LuciousSandwich wrote: Wed Dec 11, 2024 9:44 pm
DaveA wrote: Wed Dec 11, 2024 3:21 pm
LuciousSandwich wrote: Wed Dec 11, 2024 2:25 pm
".....communication with a woman from Uzbekistan."
Assuming there's an actual woman involved, I hope she's not someone who does this for a living and reacts badly when a guy actually shows up in person.
Come to think of it, he also has the face of a man who would shop for mail-order brides. In between eyeing up jet skis on Craigslist.
Never said he was some kind of mensch or stand-up guy!
And re-reading all this, he
did take out an insurance policy, so this is absurdly typical stuff, aside from the photo they keep using with him sporting a devious grin.
He's back!
https://abcnews.go.com/US/kayaker-faked ... =116674098
"Borgwardt did reveal to authorities how he faked his death.

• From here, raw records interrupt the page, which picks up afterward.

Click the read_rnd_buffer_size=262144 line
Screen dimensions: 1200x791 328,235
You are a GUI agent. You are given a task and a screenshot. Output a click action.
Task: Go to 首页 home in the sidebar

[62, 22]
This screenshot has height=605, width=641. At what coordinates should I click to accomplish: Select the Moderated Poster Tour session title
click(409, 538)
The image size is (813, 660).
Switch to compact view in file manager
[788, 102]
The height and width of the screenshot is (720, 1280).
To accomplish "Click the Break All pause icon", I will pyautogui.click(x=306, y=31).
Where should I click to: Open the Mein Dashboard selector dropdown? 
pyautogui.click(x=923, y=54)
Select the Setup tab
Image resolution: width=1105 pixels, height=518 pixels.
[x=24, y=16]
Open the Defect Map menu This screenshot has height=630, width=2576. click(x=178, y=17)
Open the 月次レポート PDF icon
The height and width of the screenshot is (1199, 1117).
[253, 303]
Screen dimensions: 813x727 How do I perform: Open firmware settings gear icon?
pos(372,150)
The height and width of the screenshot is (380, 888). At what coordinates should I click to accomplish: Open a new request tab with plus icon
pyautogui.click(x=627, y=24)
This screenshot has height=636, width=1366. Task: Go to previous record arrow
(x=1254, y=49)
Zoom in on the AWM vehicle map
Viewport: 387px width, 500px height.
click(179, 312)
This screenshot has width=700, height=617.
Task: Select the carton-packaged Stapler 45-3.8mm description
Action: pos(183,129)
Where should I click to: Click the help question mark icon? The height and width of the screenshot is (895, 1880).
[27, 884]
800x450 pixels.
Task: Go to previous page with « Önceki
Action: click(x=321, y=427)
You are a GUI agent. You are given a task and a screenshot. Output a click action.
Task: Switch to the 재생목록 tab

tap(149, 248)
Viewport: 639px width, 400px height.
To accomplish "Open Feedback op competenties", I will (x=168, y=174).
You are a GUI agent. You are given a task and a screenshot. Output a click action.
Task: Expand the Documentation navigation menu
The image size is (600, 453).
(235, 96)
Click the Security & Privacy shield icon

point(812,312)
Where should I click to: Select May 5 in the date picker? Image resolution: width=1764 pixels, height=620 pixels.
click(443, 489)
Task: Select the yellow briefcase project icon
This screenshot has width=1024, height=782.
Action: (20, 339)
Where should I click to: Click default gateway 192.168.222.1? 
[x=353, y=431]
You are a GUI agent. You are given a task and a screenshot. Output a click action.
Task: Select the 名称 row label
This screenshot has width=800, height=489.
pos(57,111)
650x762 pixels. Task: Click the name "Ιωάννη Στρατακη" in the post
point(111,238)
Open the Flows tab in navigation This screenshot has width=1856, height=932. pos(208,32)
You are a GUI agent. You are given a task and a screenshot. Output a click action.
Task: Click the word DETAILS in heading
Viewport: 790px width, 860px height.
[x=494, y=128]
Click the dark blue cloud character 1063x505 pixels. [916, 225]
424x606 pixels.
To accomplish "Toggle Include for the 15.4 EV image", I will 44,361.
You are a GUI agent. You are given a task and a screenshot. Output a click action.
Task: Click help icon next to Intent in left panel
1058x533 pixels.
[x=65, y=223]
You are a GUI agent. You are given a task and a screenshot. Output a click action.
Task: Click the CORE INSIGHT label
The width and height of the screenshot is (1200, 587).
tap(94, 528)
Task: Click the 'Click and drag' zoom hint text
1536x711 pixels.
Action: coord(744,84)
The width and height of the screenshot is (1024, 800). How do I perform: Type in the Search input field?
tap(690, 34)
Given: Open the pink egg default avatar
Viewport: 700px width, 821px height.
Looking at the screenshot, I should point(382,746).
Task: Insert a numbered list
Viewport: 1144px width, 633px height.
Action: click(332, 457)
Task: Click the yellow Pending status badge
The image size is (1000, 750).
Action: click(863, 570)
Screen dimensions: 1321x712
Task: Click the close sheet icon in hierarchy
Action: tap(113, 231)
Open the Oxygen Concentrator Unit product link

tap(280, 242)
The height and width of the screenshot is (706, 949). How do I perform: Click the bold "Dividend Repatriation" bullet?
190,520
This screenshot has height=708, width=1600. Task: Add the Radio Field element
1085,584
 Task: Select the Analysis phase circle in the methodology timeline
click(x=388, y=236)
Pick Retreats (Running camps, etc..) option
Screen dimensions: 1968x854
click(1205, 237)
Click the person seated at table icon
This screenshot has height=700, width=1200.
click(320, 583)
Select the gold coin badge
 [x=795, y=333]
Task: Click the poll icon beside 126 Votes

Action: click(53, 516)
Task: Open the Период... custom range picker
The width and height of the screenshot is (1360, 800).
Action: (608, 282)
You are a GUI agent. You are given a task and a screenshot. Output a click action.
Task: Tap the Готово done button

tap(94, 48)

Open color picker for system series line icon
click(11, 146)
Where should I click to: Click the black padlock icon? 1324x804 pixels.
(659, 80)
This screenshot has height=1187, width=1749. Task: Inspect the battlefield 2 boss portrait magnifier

"He stashed an e-bike near the boat launch. He paddled his kayak in a child-sized floating boat out into the lake. He overturned the kayak and dumped his phone in the lake," the sheriff said at a news conference in November. "He paddled the inflatable boat to shore and got on his e-bike and rode through the night to Madison, [Wisconsin]. In Madison, he boarded a bus and went to Detroit, and then the Canadian border."
Borgwardt said the Canadian Border Patrol was "suspicious" that he didn't have a driver’s license or flight itinerary with him, but "ultimately, they allowed him to continue," according to the complaint.
At the airport in Toronto, Borgwardt said he bought a flight to Paris. "
I'm mean, sure, it might be sophomoric to make silly assumptions about a stranger who keeps popping up in the news, based in part on his funny grin, but this is all textbook stuff. Pretty cut and dry. He would've made things harder for the authorities if he hadn't taken out that policy. The very first thing cops will ask themselves if someone dies or goes missing is "Who benefits from this?" Then they look into life insurance policies or who will collect an inheritance and so on. If there's anything there, that usually leads them straight to whomever's responsible. This is so common as to be nauseating, you'd think no one would try it, but people still do, every day.
I remember an old episode of
Forensic Files in which an American near the U.S.-Mexico border faked his own death, going so far as to rob a grave before setting his car on fire with the corpse inside it. He almost got away with it. But part of the skull, that was positioned against the floor of the car (why would he die upside-down?) remained intact. And then they examined the dead individual's dental records and found he'd had work done of a style only performed in Latin America.
A former neighbor here set fire to his own house, as part of state-wide insurance fraud scheme. Before this occurred, my dog would always growl at him.